-------- Data to process

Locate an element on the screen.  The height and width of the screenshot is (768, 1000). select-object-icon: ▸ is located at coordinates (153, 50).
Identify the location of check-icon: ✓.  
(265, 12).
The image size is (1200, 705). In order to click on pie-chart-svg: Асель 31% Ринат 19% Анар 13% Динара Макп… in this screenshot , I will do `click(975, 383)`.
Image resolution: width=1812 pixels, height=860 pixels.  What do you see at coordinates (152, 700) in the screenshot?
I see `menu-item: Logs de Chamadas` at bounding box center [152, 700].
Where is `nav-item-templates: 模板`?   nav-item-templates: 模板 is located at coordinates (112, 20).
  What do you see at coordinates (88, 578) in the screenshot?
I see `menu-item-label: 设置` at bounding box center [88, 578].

----------------
-------- Data to process

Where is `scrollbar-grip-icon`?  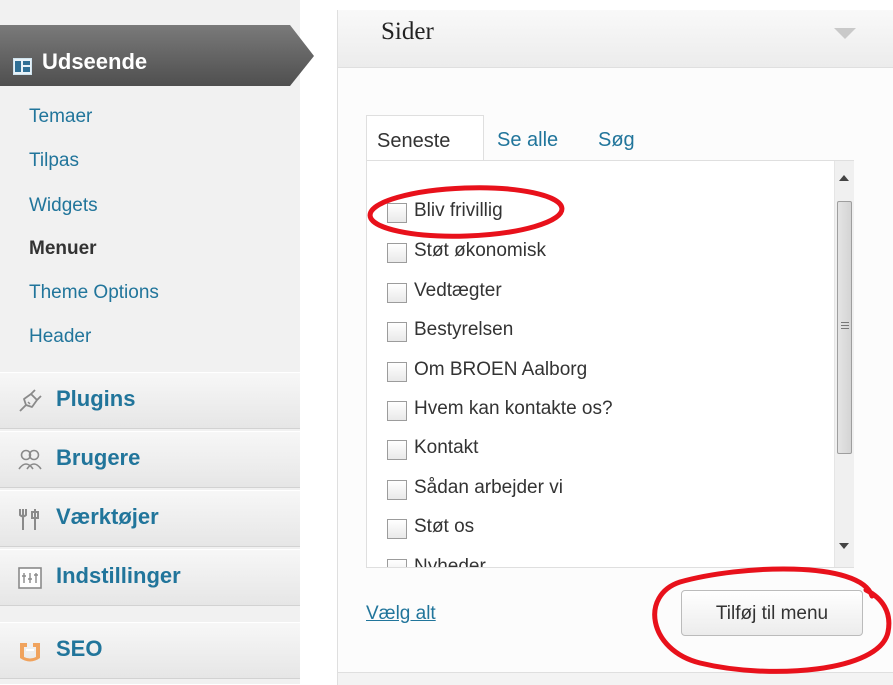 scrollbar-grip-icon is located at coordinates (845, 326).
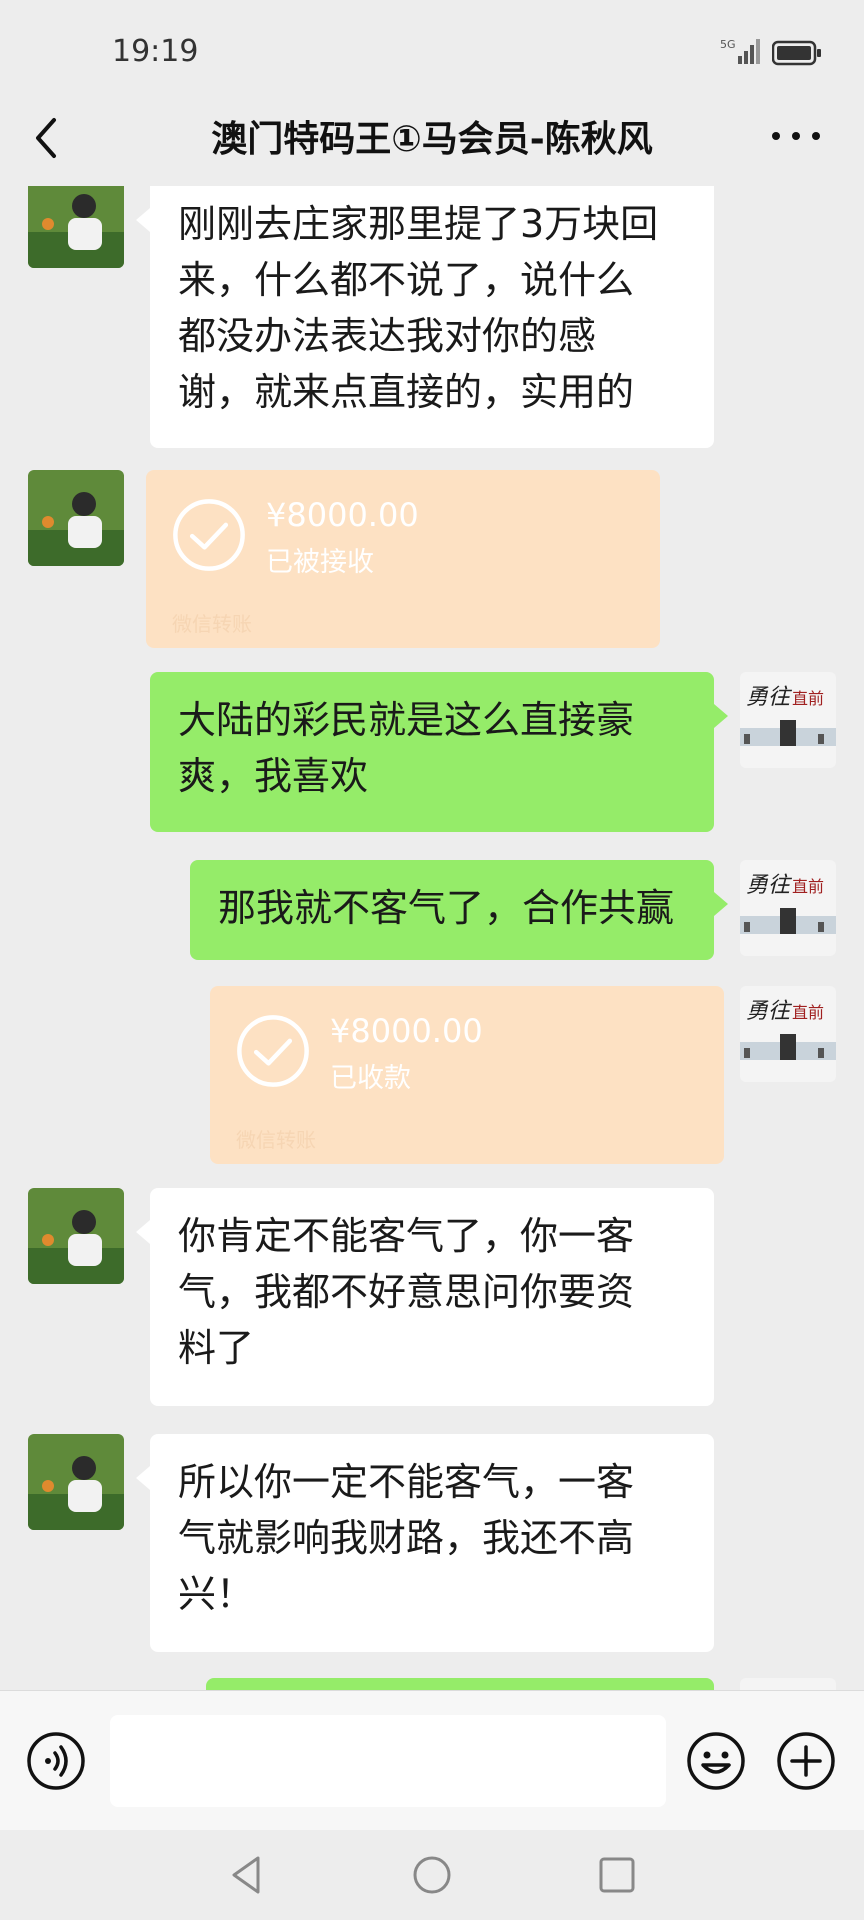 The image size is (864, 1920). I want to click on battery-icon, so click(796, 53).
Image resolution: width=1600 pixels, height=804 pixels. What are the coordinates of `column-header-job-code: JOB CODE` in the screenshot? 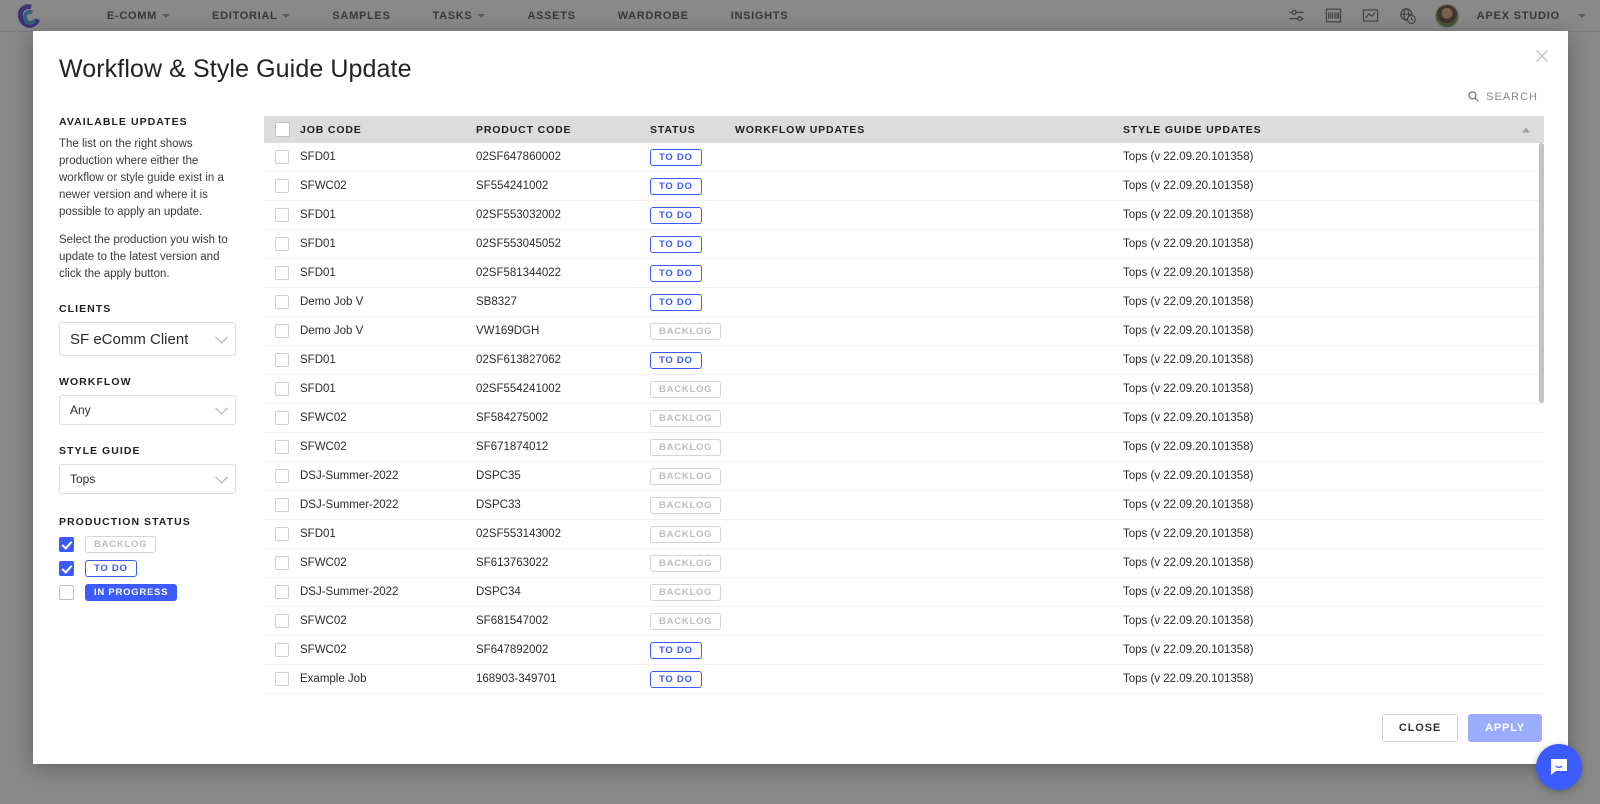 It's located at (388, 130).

----------------
-------- Data to process

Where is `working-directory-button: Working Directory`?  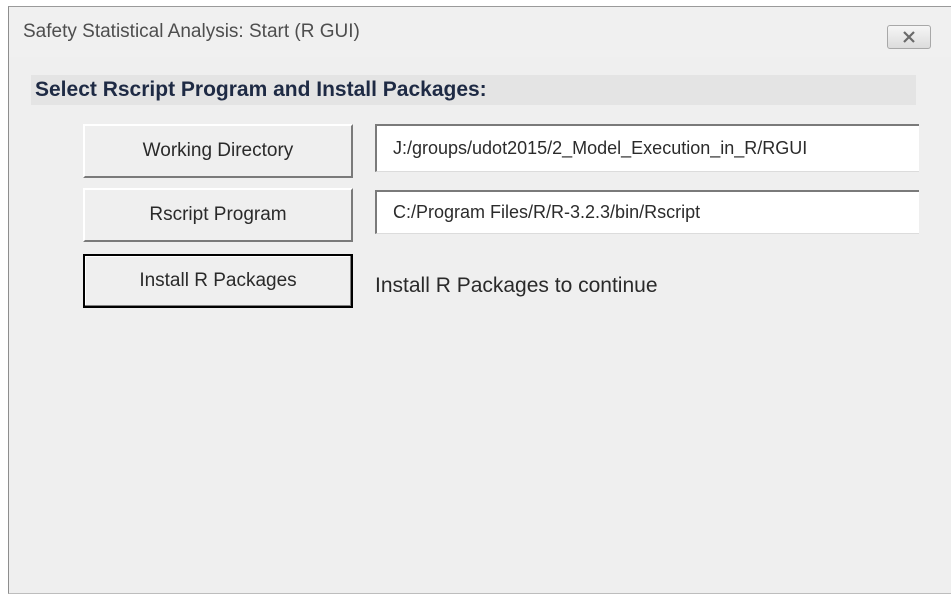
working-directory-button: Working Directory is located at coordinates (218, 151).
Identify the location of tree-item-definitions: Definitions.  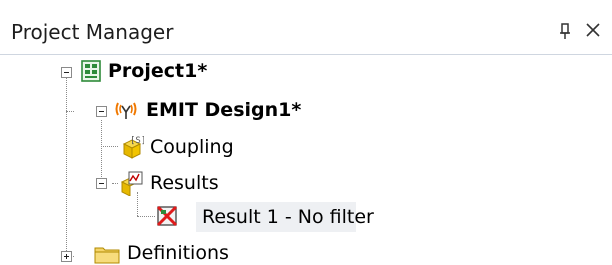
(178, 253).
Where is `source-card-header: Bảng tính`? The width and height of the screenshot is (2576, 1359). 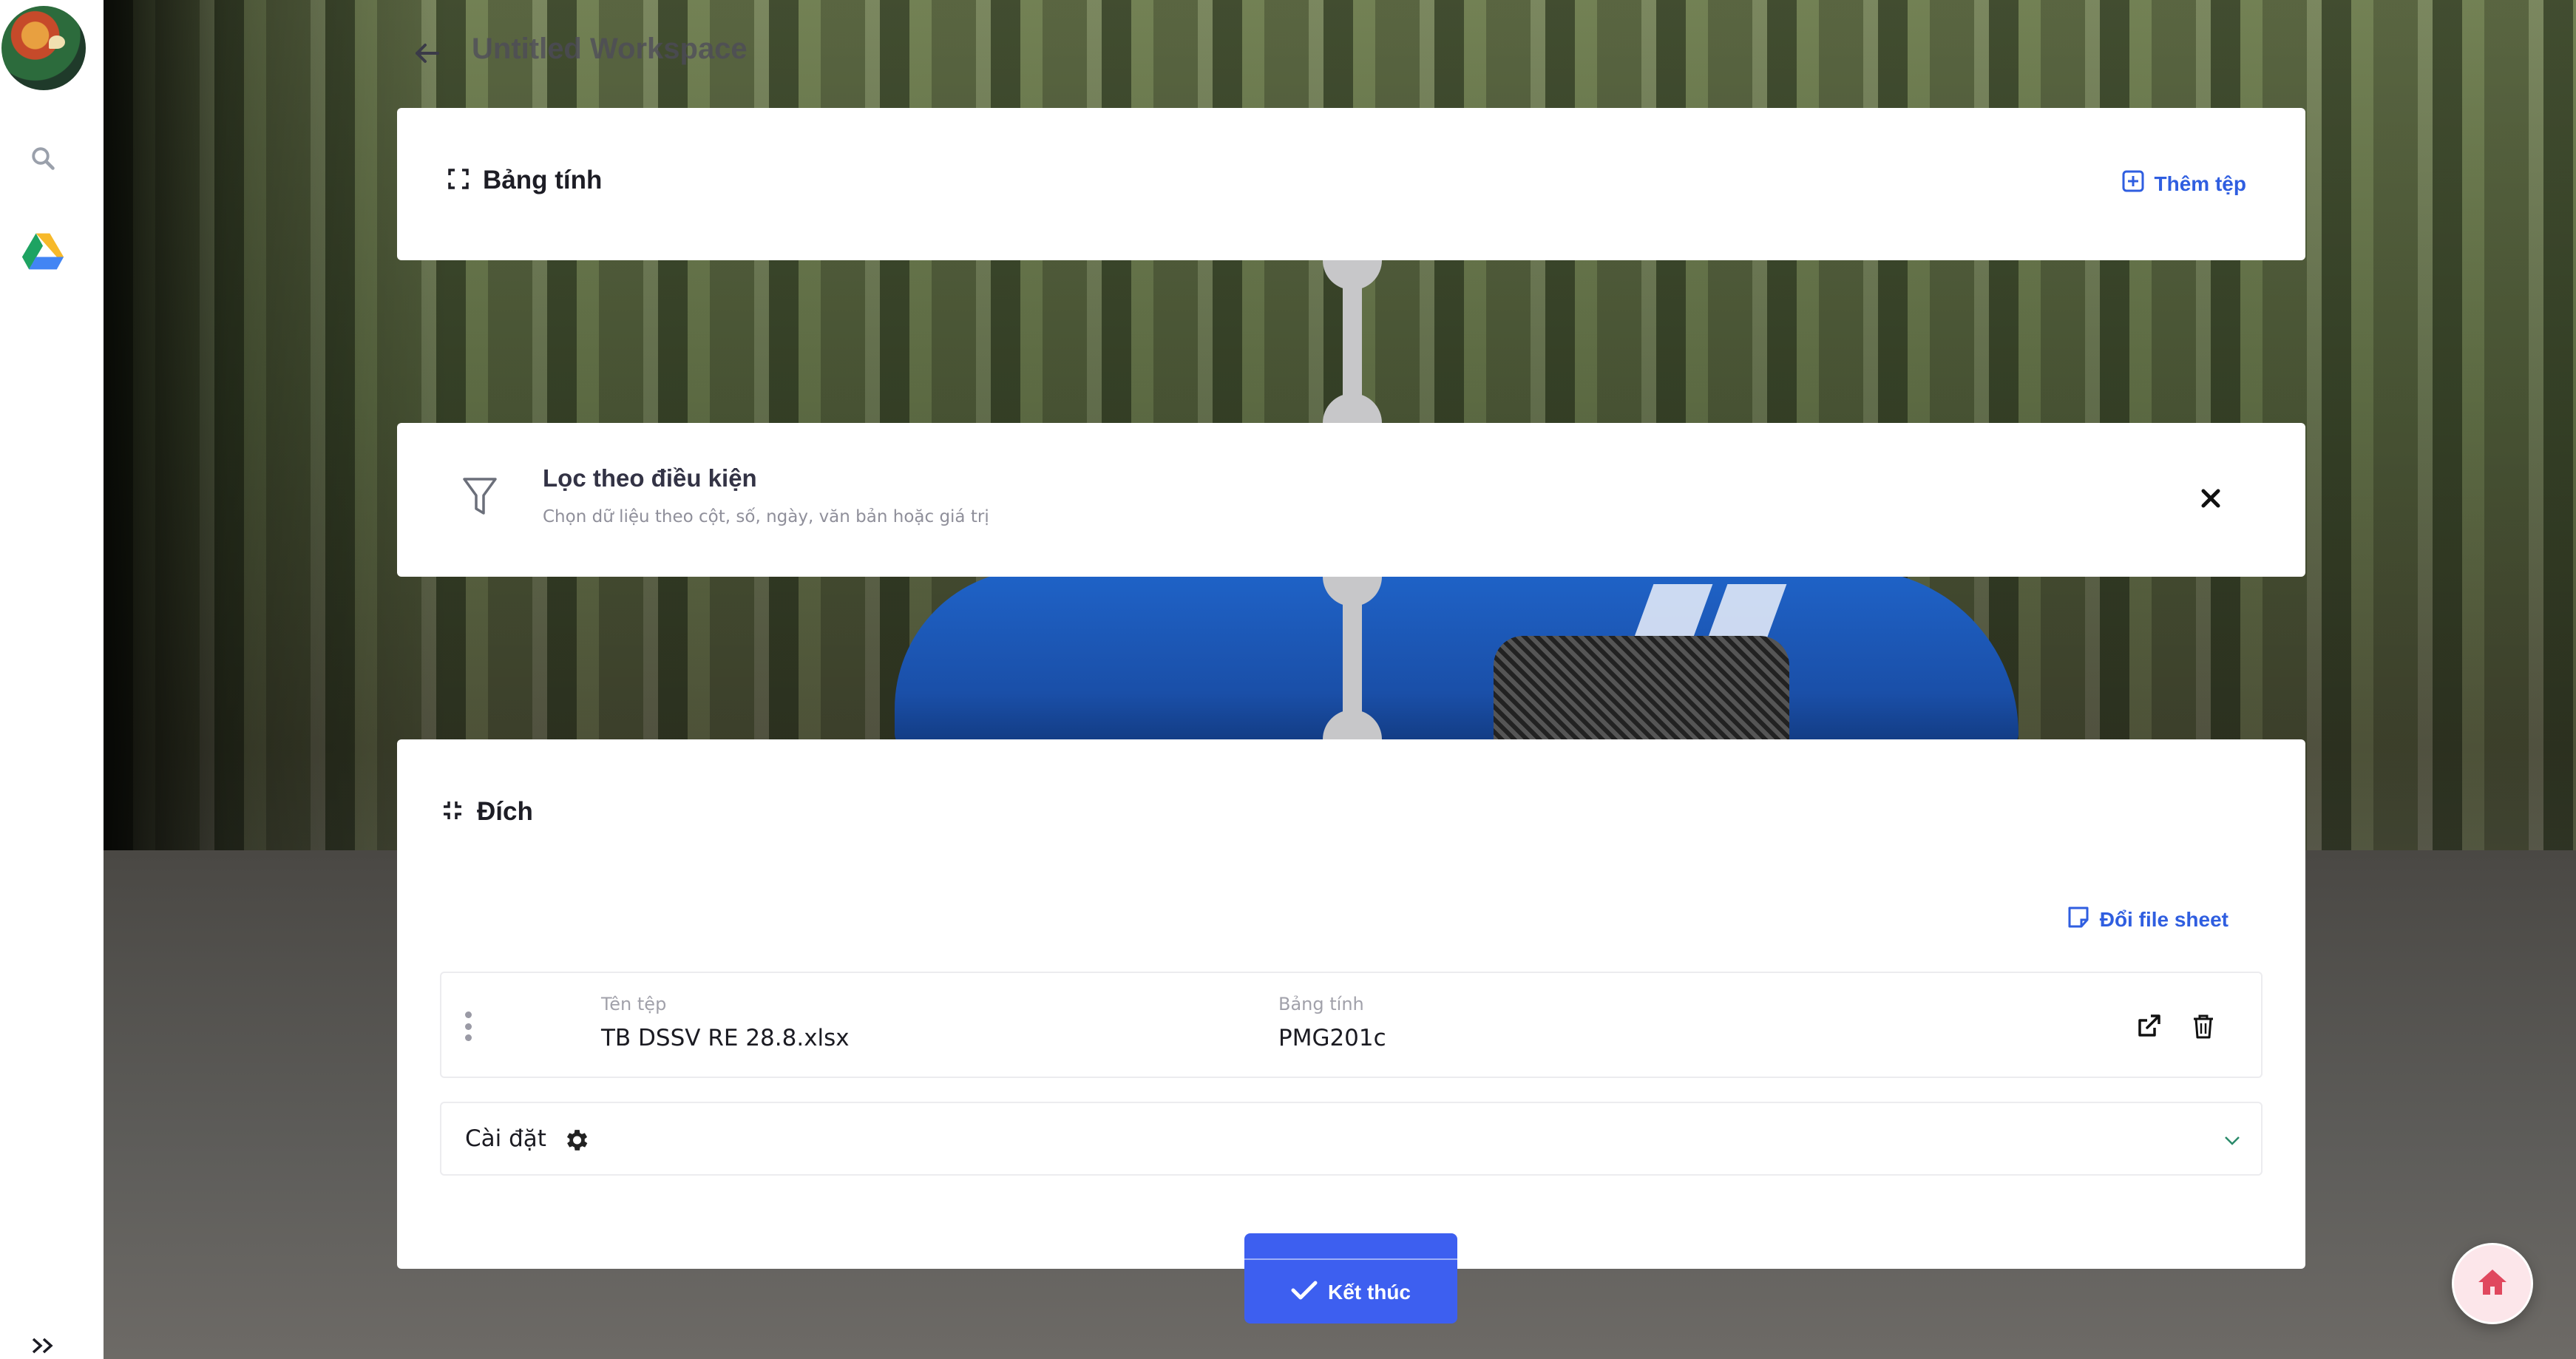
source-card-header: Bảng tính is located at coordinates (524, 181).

----------------

• Task description: Recast the data from the line containing "Identify the location of tree-item-definitions: Definitions." through the line containing "source-card-header: Bảng tính is" as a two-column CSV with the headers input and output, one row for each input paired with its output. Each value should sit in a single quoted field with line breaks replaced by spaces, and the pictures should be left out.

• Exercise answer:
input,output
"Identify the location of tree-item-definitions: Definitions.","(178, 253)."
"Where is `source-card-header: Bảng tính`? The width and height of the screenshot is (2576, 1359).","source-card-header: Bảng tính is located at coordinates (524, 181)."